When Not to Use Property-Based Testing

Property-based testing isn't a silver bullet. It's not great for testing UI interactions or complex workflows with many dependent steps. It also requires clear, testable properties — if you can't articulate what correctness means, you can't write a property test.

But for algorithmic code, data processing pipelines, serialization, and state machines, it's incredibly effective. I now use it for any function that takes structured input and produces structured output.

The rate limiter bug taught me that even simple code can harbor subtle bugs that survive for years. Property-based testing doesn't guarantee bug-free code, but it does guarantee that you've explored more of the input space than any human could manually.

The bug had been causing sporadic request drops for 18 months. A property-based test caught it in under 2 seconds of test execution.

Getting Started with Property-Based Testing

If you've never used property-based testing before, start small. Pick a function you know well and write a simple invariant. For example, if you have a sorting function, the invariant is that the output is sorted and has the same elements as the input. That's it.

Here's a minimal example using Hypothesis in Python:

A simple property test for a sorting function. Two invariants: sorted order and same elements.
from hypothesis import given, strategies as st

def my_sort(arr):
    return sorted(arr)

@given(st.lists(st.integers()))
def test_sorted_invariant(arr):
    result = my_sort(arr)
    # Property 1: result is sorted
    assert all(result[i] <= result[i+1] for i in range(len(result)-1))
    # Property 2: result contains same elements
    assert sorted(result) == sorted(arr)

Run that with pytest, and Hypothesis will generate hundreds of random lists. It will test empty lists, large lists, lists with duplicates, lists with negative numbers — every combination. And if it finds a failure, it shrinks the list to the smallest example that fails.

That last part is the real magic. Shrinking turns a random failure into a minimal, human-readable test case. Without it, property-based testing would be much less useful.

18 months

Time a subtle off-by-one bug survived in production before property-based testing caught it

Final Thoughts

I still write example-based tests for the obvious cases. But I now pair them with property-based tests for the non-obvious ones. The combination is powerful: example tests document the expected behavior, and property tests explore the unexpected.

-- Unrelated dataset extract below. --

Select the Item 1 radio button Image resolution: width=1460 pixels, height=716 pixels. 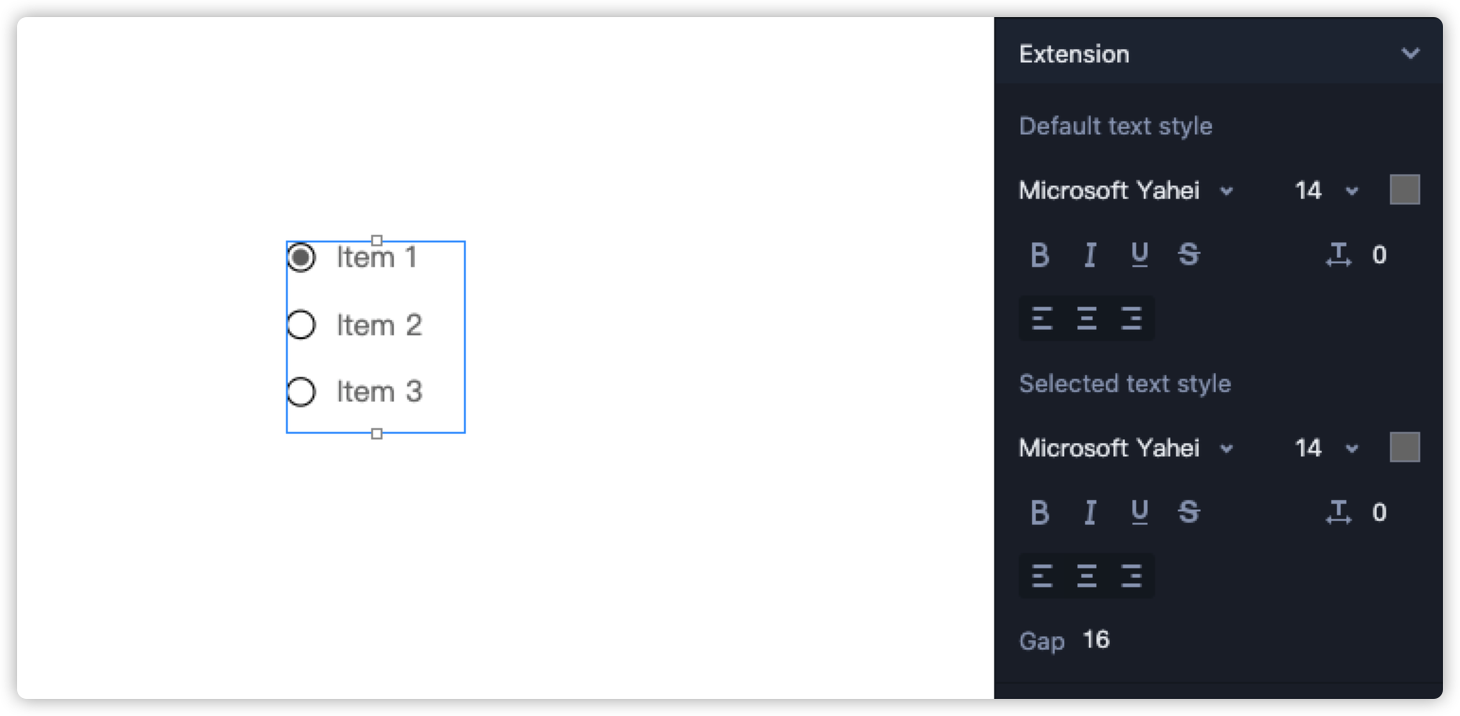[x=301, y=258]
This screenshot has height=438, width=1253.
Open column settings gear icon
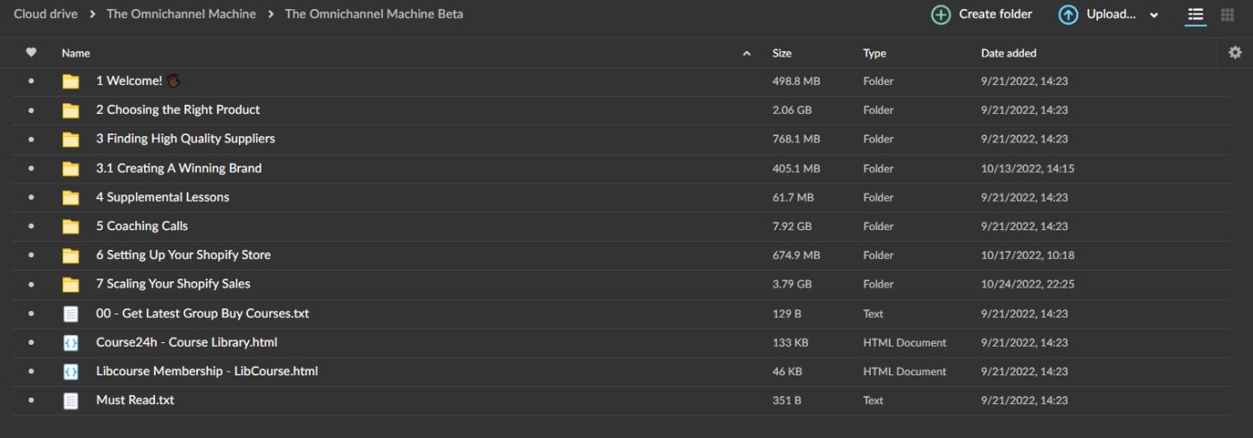1235,53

If you've never tried property-based testing, do it on your next bug fix. Write a property that captures the invariant you think you're preserving. Run it. You might be surprised at what it finds.

And if you're using a rate limiter in production, double-check your window boundaries.

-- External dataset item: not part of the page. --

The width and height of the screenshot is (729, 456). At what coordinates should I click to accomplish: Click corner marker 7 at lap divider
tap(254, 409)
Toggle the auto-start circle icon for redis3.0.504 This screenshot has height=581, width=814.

Frequently asked questions

How is property-based testing different from fuzz testing?

Fuzz testing throws random input at a program to see if it crashes. Property-based testing also generates random input, but it checks that the program satisfies specific properties (invariants) for every generated input. The key difference is that property-based tests know what correct behavior looks like, so they can catch logical errors, not just crashes.

What kinds of bugs are property-based tests best at finding?

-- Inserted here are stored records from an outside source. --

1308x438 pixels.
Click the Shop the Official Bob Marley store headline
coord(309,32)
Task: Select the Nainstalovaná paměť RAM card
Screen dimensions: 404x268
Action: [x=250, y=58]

They excel at finding edge-case bugs that involve complex state, concurrency, or input that falls into unusual combinations. Common categories: off-by-one errors in algorithms, mishandling of empty or null values, violations of invariants under concurrent access, and regressions in serialization/deserialization.

Do I need a special language or framework?

No. Most popular languages have property-based testing libraries: Hypothesis (Python), QuickTheories (Java), Fast-Check (JavaScript), and Hedgehog (Haskell). They all work with your existing test runner.

How do I come up with good properties?

Start with the simplest invariants: idempotency (applying an operation twice gives the same result), round-tripping (serialize then deserialize yields the original), and model-based testing (compare against a simpler but slower reference implementation). As you gain experience, you can write more domain-specific properties.